Recreación de un “artista”.
Era buena mujer, a pesar de las circunstancias tan anómalas de su vida. Me chocaba sobre todo lo bien que hablaba siempre de su marido y de su nuevo amigo: “Toca muy bien la guitarra y gana mucho dineeero”. Decía del primero. “Trata muy bien a mis hijos y a mí, si no fuera porque a veces beeebe”. Añadía del segundo. Cuando le planteaba lo que podría pasar cuando el Artista saliera de la cárcel, me comentaba que a él no le importaba mientras el Cartonero cuidara de sus hijos. Cosas de gitanos, pensaba yo.
Pero lo malo de intimar aunque sea un poco con esta gente, es que tienen un don innato para sacar enseguida partido y para rentabilizar en su provecho esta relación. No era sólo que las deudas subieran de forma imparable, sino que las peticiones de nuevos favores arreciaban: “Mire usted …, que no sé leer …, que quiero que me lea las cartas de mi marido sin que se entere el Cartonero. ¿Me las podría usted leer cuando venga sola con mis hijos?” Quien se niega a esta petición, aunque fuera puenteándome al de los cartones. Pero enseguida vino, después de leer sus cartas, recibirlas a mi nombre en la farmacia, por supuesto, puenteándome al de los cartones, y luego escribírselas yo también. Y así estuve una buena temporada haciendo de pendolista y casi de Celestina.

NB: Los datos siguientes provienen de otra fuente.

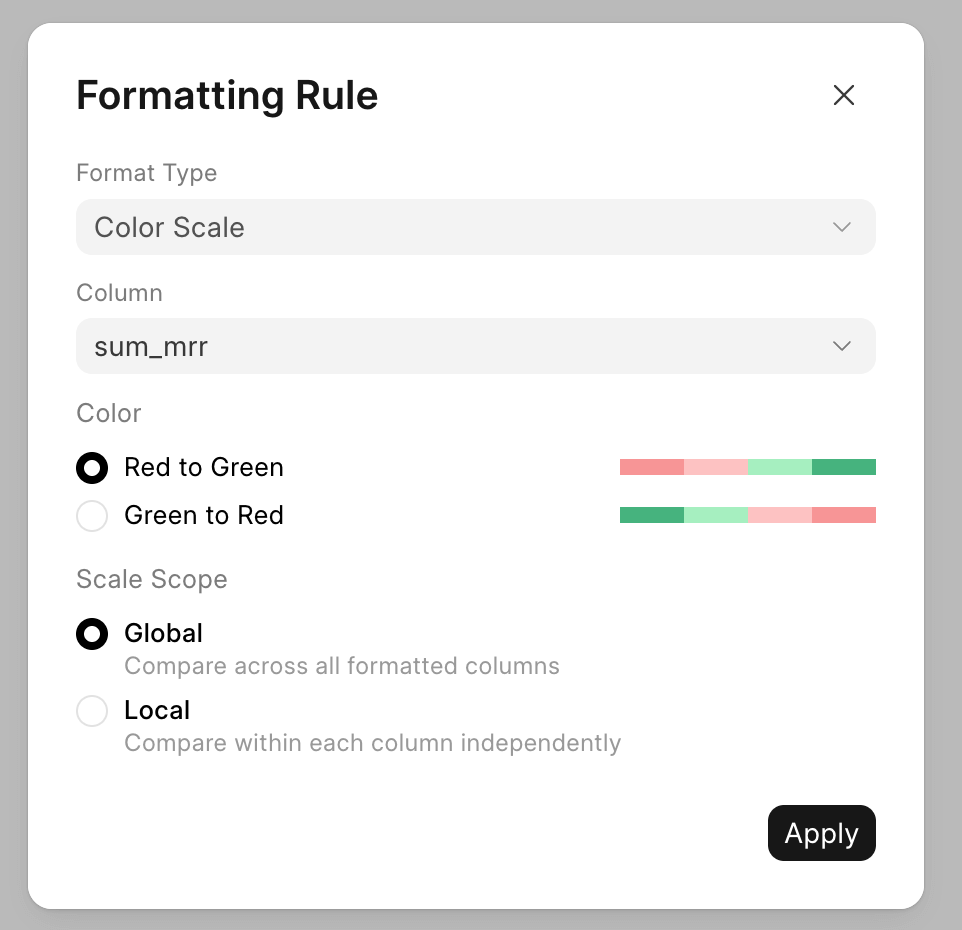The height and width of the screenshot is (930, 962).
Task: Choose the Global scale scope radio button
Action: pos(92,634)
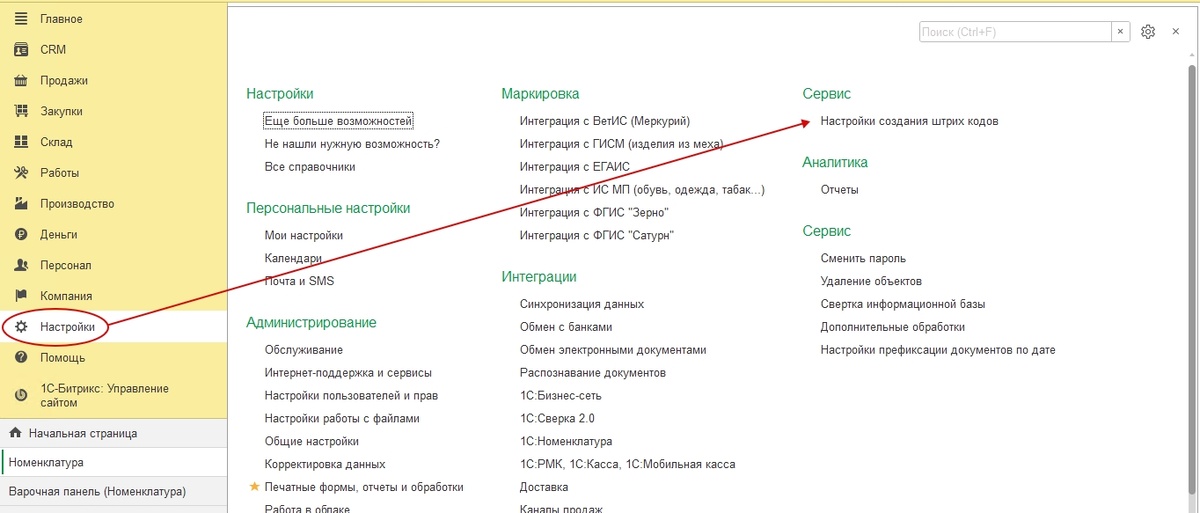
Task: Select the Деньги ruble coin icon
Action: point(21,235)
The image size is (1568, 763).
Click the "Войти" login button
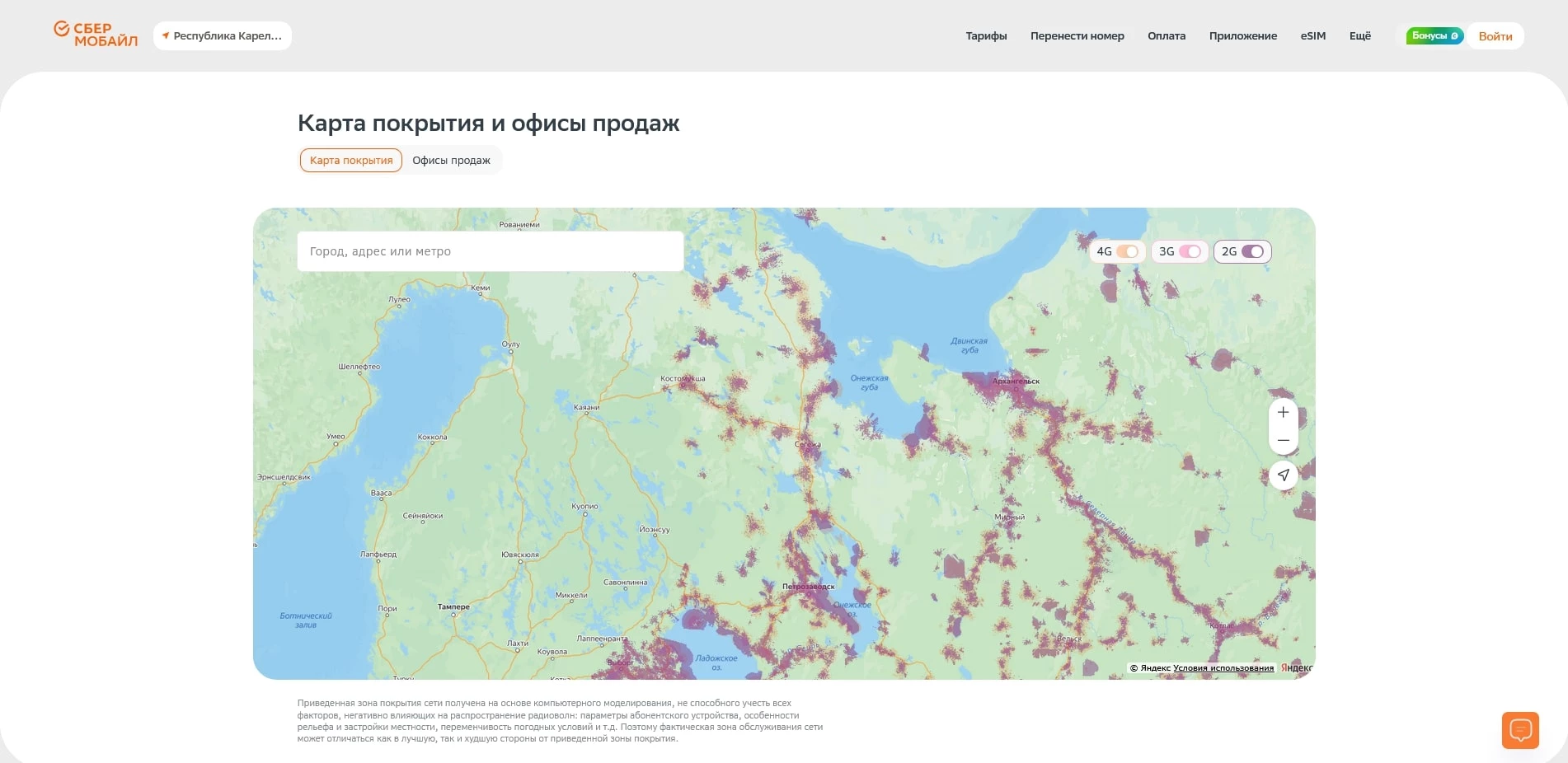tap(1495, 36)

Tampoco aquí paró la cosa. Lanzada la buena Jesusa a comprometerme, porque buena era, lo mismo que gitana y gorda, me confesó sus proyectos futuros en los que yo tenía, como van a ver, un papel de verdadero protagonista. Debía barruntarse que la salida del truño para el Artista era cosa de pocos meses, o tal vez fuera que el parto se aproximaba, el caso es que me dijo que desde el penal llegaría a mi nombre una cierta cantidad de dinero que, naturalmente, debería darle en cuanto llegara, pues le debía servir para dejar plantado al Cartonero y largase con su prole en busca del Artista.
Y me llegó el giro a la farmacia, sí señor. Creo que eran siete u ocho mil pesetas. Pero para entonces la Jesusa y sus hijos ya habían volado del barrio dejando al burlado al Cartonero y con el dinero en mi mano.
¿Qué había pasado?, ¿había barruntado la jugada el amigo?, ¿había parido la gorda?, ¿había salido por fin el Artista de la cárcel?
Debió ser una combinación de todo esto. Pero entonces ¿qué hacía yo con el dinero? De preguntarle al Cartones no había que pensar. Yo estaba en medio de la movida. De quedarme el dinero ni hablar, menudas comisiones dan estos negocios. Era verano, me iba de vacaciones y creo que decidí lo mejor. Como el dinero me quemaba en la mano, lo devolví de nuevo al penal a nombre del Artista.
Ya nunca supe el desenlace del negocio hasta que, al cabo de un tiempo, me aborda un tipo moreno y no viejo a quien no conocía de nada. Fue en la horchatería de Paco y de Magdalena, donde habían montado un auténtico tablado flamenco con guitarras, palmas y cante hondo. Creo que se casaba una gitana del barrio para lo que habían alquilado un bajo en las inmediaciones, donde estuvieron metidos sin salir por lo menos tres días. Con gran naturalidad se me acerca a la barra el fulano y, sin más preámbulos, me pregunta si soy el dueño de la farmacia de al lado. Al decirle que sí, se deshace en elogios y agradecimientos a mi persona. Pero en un momento dado me hace un aparte y me dice, como el que no quiere la cosa, que hice bien en quedarme el dinero del giro postal.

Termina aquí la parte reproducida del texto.